- Data:
--------------------------------
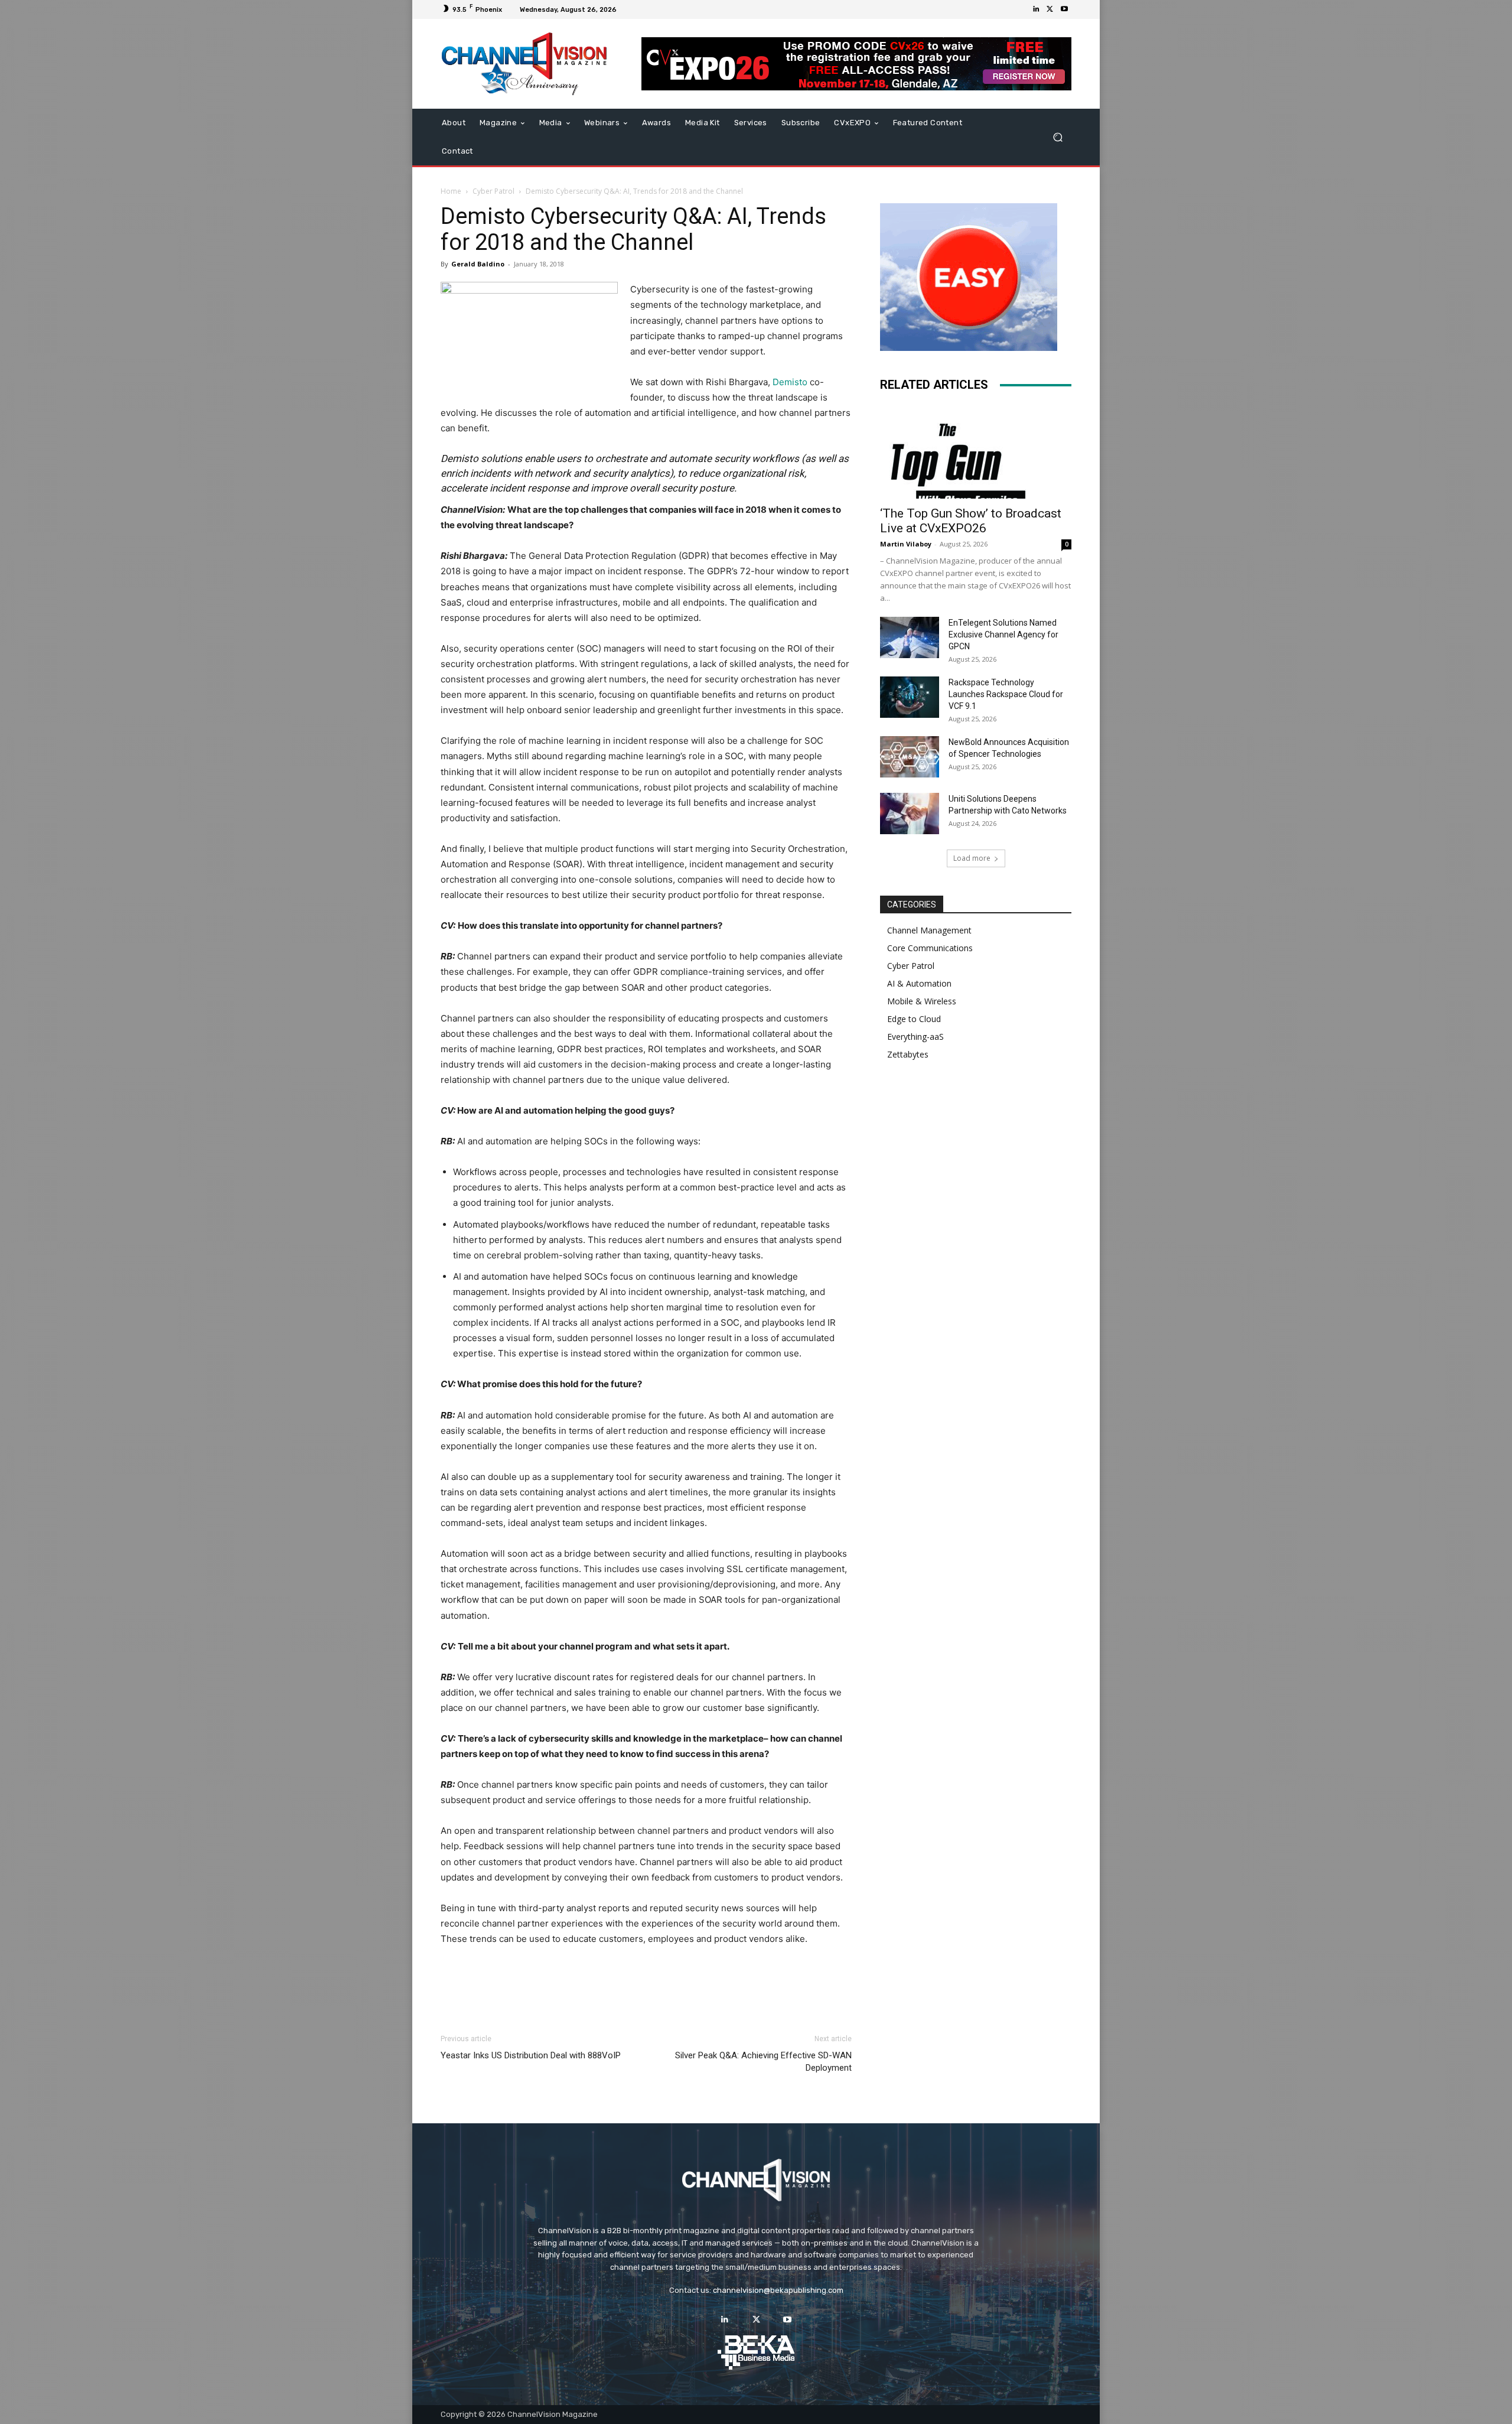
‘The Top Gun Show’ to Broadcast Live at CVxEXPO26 (970, 520)
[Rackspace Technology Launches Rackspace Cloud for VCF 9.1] (909, 697)
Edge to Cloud (914, 1018)
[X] (1050, 9)
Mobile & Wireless (921, 1001)
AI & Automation (919, 983)
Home (451, 191)
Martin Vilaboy (905, 543)
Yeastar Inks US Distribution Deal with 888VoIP (531, 2055)
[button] (1057, 137)
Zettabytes (907, 1054)
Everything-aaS (915, 1036)
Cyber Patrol (493, 191)
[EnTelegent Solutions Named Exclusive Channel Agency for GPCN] (909, 637)
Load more (971, 858)
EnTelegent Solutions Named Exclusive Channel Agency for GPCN (1003, 634)
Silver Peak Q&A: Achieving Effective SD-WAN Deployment (763, 2061)
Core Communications (930, 948)
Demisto (790, 382)
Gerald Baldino (477, 263)
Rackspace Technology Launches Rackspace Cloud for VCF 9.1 (1006, 694)
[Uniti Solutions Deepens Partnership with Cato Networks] (909, 813)
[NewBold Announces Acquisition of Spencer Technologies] (909, 756)
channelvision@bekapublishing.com (778, 2290)
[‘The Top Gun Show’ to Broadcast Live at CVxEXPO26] (975, 451)
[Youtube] (1064, 9)
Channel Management (929, 930)
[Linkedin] (1036, 9)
--------------------------------
- Task directions:
Copy every record exactly as it appears, apart from any pictures.

- Solution:
‘The Top Gun Show’ to Broadcast Live at CVxEXPO26 (970, 520)
[Rackspace Technology Launches Rackspace Cloud for VCF 9.1] (909, 697)
Edge to Cloud (914, 1018)
[X] (1050, 9)
Mobile & Wireless (921, 1001)
AI & Automation (919, 983)
Home (451, 191)
Martin Vilaboy (905, 543)
Yeastar Inks US Distribution Deal with 888VoIP (531, 2055)
[button] (1057, 137)
Zettabytes (907, 1054)
Everything-aaS (915, 1036)
Cyber Patrol (493, 191)
[EnTelegent Solutions Named Exclusive Channel Agency for GPCN] (909, 637)
Load more (971, 858)
EnTelegent Solutions Named Exclusive Channel Agency for GPCN (1003, 634)
Silver Peak Q&A: Achieving Effective SD-WAN Deployment (763, 2061)
Core Communications (930, 948)
Demisto (790, 382)
Gerald Baldino (477, 263)
Rackspace Technology Launches Rackspace Cloud for VCF 9.1 (1006, 694)
[Uniti Solutions Deepens Partnership with Cato Networks] (909, 813)
[NewBold Announces Acquisition of Spencer Technologies] (909, 756)
channelvision@bekapublishing.com (778, 2290)
[‘The Top Gun Show’ to Broadcast Live at CVxEXPO26] (975, 451)
[Youtube] (1064, 9)
Channel Management (929, 930)
[Linkedin] (1036, 9)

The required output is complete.